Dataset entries
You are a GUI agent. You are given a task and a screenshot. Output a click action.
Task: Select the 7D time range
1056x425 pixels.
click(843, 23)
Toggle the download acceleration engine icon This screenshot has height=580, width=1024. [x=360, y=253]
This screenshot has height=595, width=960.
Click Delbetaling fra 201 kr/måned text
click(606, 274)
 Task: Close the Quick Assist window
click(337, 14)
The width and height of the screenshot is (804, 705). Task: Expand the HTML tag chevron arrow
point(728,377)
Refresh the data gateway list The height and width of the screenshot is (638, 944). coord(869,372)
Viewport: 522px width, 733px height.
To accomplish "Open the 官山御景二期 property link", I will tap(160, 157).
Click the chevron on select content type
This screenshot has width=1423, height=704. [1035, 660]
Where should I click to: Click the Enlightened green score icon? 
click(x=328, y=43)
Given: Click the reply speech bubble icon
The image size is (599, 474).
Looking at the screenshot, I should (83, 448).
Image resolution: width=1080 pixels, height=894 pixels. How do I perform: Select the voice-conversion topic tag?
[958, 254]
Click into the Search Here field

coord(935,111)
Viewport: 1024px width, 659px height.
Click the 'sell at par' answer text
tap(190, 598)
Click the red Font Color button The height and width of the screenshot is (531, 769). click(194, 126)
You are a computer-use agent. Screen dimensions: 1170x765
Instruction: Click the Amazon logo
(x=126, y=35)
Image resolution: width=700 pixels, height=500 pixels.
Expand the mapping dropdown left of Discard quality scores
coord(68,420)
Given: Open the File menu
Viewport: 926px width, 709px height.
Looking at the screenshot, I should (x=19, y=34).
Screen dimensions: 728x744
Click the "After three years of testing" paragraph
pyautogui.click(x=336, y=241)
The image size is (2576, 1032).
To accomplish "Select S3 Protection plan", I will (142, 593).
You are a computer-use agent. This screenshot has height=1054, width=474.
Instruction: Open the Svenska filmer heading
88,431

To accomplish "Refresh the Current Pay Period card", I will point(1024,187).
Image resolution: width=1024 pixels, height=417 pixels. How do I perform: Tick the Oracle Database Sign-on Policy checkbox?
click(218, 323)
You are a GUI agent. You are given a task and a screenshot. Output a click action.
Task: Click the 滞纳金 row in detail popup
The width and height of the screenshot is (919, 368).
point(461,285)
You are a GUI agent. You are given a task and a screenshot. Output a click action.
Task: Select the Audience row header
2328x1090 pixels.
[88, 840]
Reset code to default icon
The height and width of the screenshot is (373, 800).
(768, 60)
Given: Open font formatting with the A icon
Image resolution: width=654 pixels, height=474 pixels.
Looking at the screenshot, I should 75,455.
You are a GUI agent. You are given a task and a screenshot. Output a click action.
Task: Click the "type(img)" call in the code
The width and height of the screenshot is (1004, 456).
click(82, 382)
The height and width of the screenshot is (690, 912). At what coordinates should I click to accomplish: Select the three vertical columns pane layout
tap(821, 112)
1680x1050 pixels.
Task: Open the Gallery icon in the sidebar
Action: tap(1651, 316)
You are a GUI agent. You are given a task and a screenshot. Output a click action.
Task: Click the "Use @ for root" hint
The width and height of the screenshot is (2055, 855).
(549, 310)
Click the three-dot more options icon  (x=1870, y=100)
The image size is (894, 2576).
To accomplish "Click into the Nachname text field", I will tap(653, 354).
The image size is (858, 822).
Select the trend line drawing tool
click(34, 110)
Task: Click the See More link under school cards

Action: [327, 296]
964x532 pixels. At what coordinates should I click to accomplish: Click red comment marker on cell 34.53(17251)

→ **Your instructions**:
If a line of the entries holds the word "will", copy it out.

→ **Solved problem**:
To accomplish "Open the 官山御景二期 property link", I will tap(160, 157).
To accomplish "Select S3 Protection plan", I will (142, 593).
To accomplish "Refresh the Current Pay Period card", I will point(1024,187).
To accomplish "Click into the Nachname text field", I will tap(653, 354).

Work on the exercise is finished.